───── SOURCE TEXT

Second, as has been pointed out recently in the journal Foreign Policy, much of the treaty framework developed during the Cold War has been abandoned over the last two decades, from Bush’s withdrawal from the Anti-Ballistic Missile Treaty in 2002, via Russian withdrawal from the Conventional Forces in Europe Treaty in 2007, to Trump’s withdrawal from a number of agreements, including the Intermediate-range Nuclear Forces Treaty in 2019. Whatever flaws and inadequacies may have existed within this treaty framework, it did at least provide multiple restraints and opportunities for engagement. Their absence means that there are less obstacles to the emergence of conflict and so it becomes a closer option and the risk of escalation to nuclear war that much greater.
Of course, the recent policies of nuclear weapons states are not making it easy to scale down nuclear risks. For some decades we had seen significant reductions in nuclear weapons, but now we are seeing modernisation programmes on all sides—like Britain’s Trident replacement. In some cases we are even seeing increases, like Boris Johnson’s nuclear arsenal increase last year.
But worst of all is the sanitizing of the idea of nuclear use. Trump had a lot to answer for this: he not only talked of so-called ‘usable’ nuclear weapons, but also produced them and deployed them in his last year of office. So now the idea that they will never be used—the mutually assured destruction theory of the Cold War—has gone. We hear of tactical nuclear weapons, as if you could use a small one on a battlefield and everything would be fine elsewhere. This is complete nonsense—and criminally dangerous nonsense.
At least 75,000 people died in the first hours after the atom bomb was dropped on Hiroshima in 1945, and around 140,000 were dead by December that year. The death toll reached around 200,000 by the end of 1950 as a result of radiation poisoning, with cancers and foetal abnormalities continuing long beyond. With the Hiroshima bomb counting as a very small bomb in today’s terms, and a much greater understanding of the health and environmental impact of nuclear weapons use, it’s small wonder that much of the global community has rejected them, and that many states are fighting at the UN to get nuclear weapons prohibited.

──────────
───── DATA SHOWN

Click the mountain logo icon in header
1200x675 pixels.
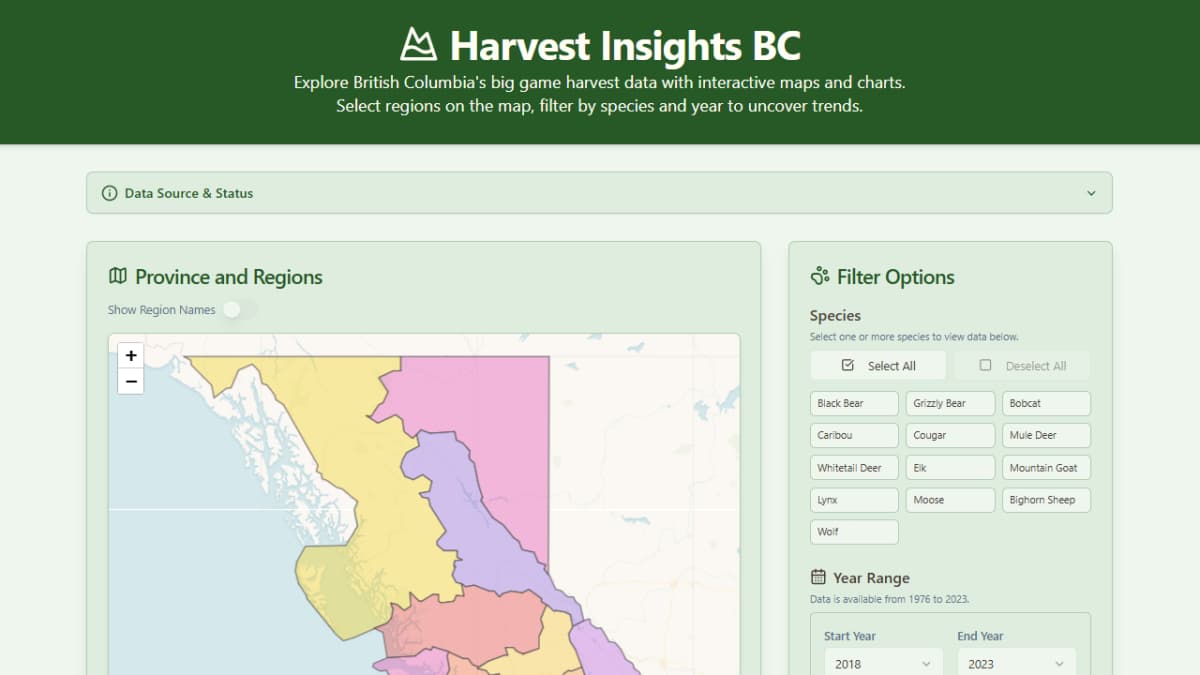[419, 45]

──────────
───── DATA SHOWN

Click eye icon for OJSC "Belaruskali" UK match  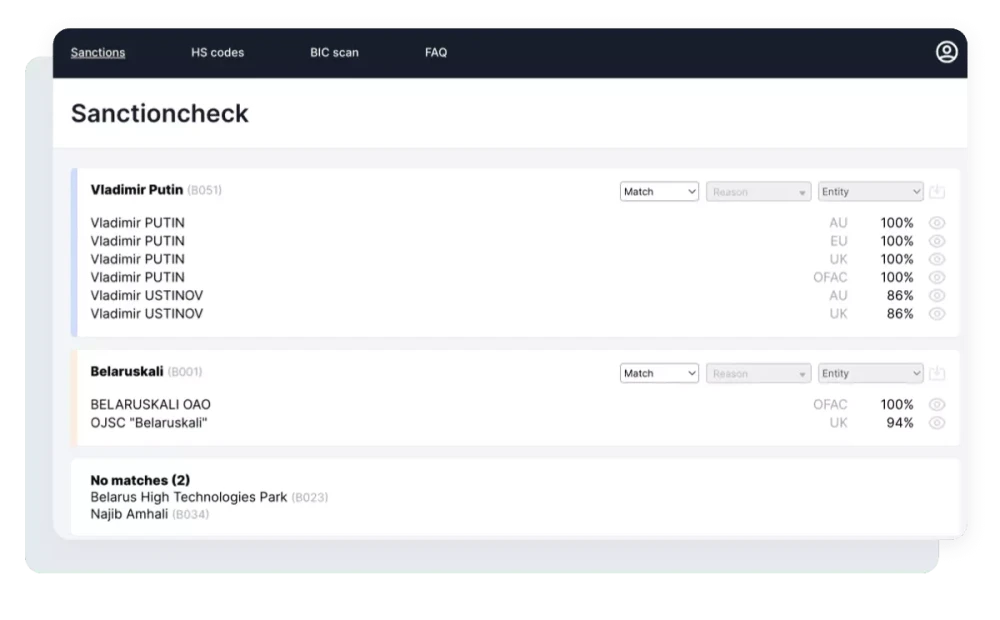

──────────

> _PROMPT 1_
Repeat the passage of the nuclear weapons text from "Of course, the" up to and including "criminally dangerous nonsense.", word for word.
> _PROMPT 2_
Translate this sentence from the nuclear weapons text into Spanish: "Of course, the recent policies of nuclear weapons states are not making it easy to scale down nuclear risks."

> _TASK RESULT 1_
Of course, the recent policies of nuclear weapons states are not making it easy to scale down nuclear risks. For some decades we had seen significant reductions in nuclear weapons, but now we are seeing modernisation programmes on all sides—like Britain’s Trident replacement. In some cases we are even seeing increases, like Boris Johnson’s nuclear arsenal increase last year.
But worst of all is the sanitizing of the idea of nuclear use. Trump had a lot to answer for this: he not only talked of so-called ‘usable’ nuclear weapons, but also produced them and deployed them in his last year of office. So now the idea that they will never be used—the mutually assured destruction theory of the Cold War—has gone. We hear of tactical nuclear weapons, as if you could use a small one on a battlefield and everything would be fine elsewhere. This is complete nonsense—and criminally dangerous nonsense.

> _TASK RESULT 2_
Por supuesto, las políticas recientes de los estados con armas nucleares no están facilitando la reducción de los riesgos nucleares.